Последнее слово вкралось в мысли случайно, оно не было для него привычным, хотя и не давало забыть о себе. Он знал его. Стэн закрыл глаза, то ли чтоб спрятать пустоту, то ли защищаясь от какого-то слишком яркого света. Веки не спасали его ни от того, ни от другого. Он стоял на коленях и выглядел совсем беззащитным.
Свет сиял на пыльном ковре с вытертым узором. Усталость была почти блаженной. Цветы были так тесно, так туго втиснуты в вазы, что, если б не какой-то закон природы, они бы вдребезги разнесли эти вазы при всей своей неподвижности.
Священник подносил чашу всем по очереди, и слова его падали, как капли драгоценной крови. Причастников отделяли от него только его широкие запястья. Чаша и слова милосердно воспарили в воздухе, и у тех, кто, немножко стыдясь за себя, был особенно усерден, вино горячо забулькало в глотке.
Эми Паркер, для которой настала минута отпущения, взяла чашу и, держа ее довольно высоко, наклонила ее только чуть-чуть, чтобы почувствовать на губах крохотную капельку, она не смела выпить больше, но все равно эта капелька проникла в горло и мгновенно отравила кровь ядом давних воспоминаний. Вот так же королева поднесла ко рту другую чашу, деревянную, судя по стуку о пол, и тут же упала. Королеву отравили, а ведь в ней тоже на какое-то время проснулась совесть. Вино подействовало на Эми. Я ненавидела, подумала старая женщина. Люблю я или ненавижу? Все путалось у нее в голове, под парадной велюровой шляпой. Все из-за вина. Это Стэн, опять подумала она, не то с любовью, не то с ненавистью, ох, взгляни на меня, Стэн, но, конечно, он сейчас не может. И тут она вдруг твердо поняла, что все останется между ней и богом, и, вернее всего, ей так никогда и не удастся заглянуть в душу своего мужа, которую он с какой-то целью держит наглухо закрытой.

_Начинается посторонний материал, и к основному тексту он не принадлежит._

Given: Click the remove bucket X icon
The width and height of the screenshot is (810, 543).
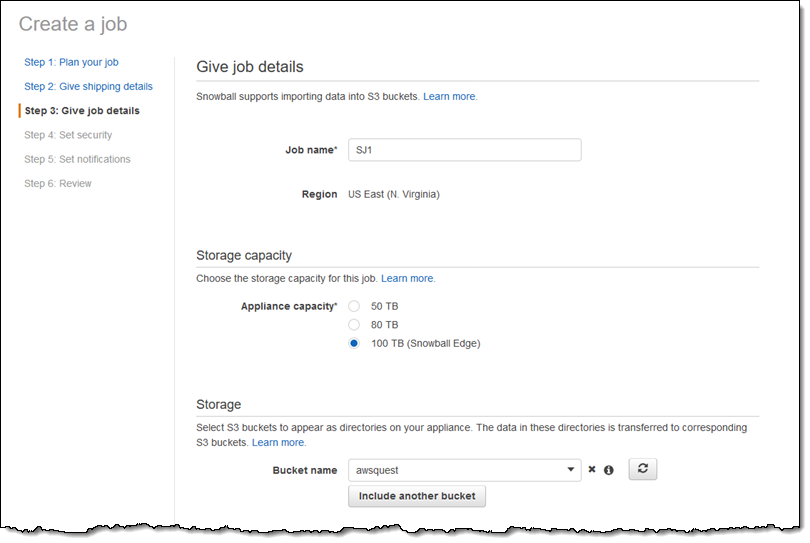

Но священник отобрал чашу у старой женщины, которая почему-то вцепилась в нее пальцами.
Если б я выронила чашу, как отравленная королева, – содрогнувшись, подумала Эми Паркер, – она бы загремела здесь, как гром.
Рубиновое вино растекалось внутри и звенело, и это было невыносимо.
Но священник, словно и не видя ее, взял чашу и передал ее выпрямившемуся Стэну.
Приняв ее, старик нерешительно глотнул, вытянув губы и выпятив подбородок, по которому когда-то текла блевотина, она будто и сейчас подступила к горлу, и желчь смешивалась во рту с горячим вином. И все-таки он проглотил. Теперь оставалось только надеяться на бога.
Но было так покойно стоять на коленях, на коврике, опираясь руками о лакированную решетку, потрескавшуюся во время жары. Как это хорошо – покой, думал он, но только ничто не обещало, что этот покой продлится, и старик смиренно и с благодарностью принимал дарованные ему минуты.
Чего же он и еще несколько человек ждали после того, как священник повернулся к ним спиной, после того, как все кончилось? Муха, ползавшая по перилам, перебралась на руку старика, а он ее даже не заметил. Глядя в одну точку, он ждал и жадно прислушивался. Неужели, думал он, мне не будет подан какой-то знак? И от этой мысли он улыбнулся светлой улыбкой. Или оттого, что в утреннем холоде по его телу стало разливаться тепло, либо та доброта к своим собратьям, что у иных стариков появляется под конец жизни.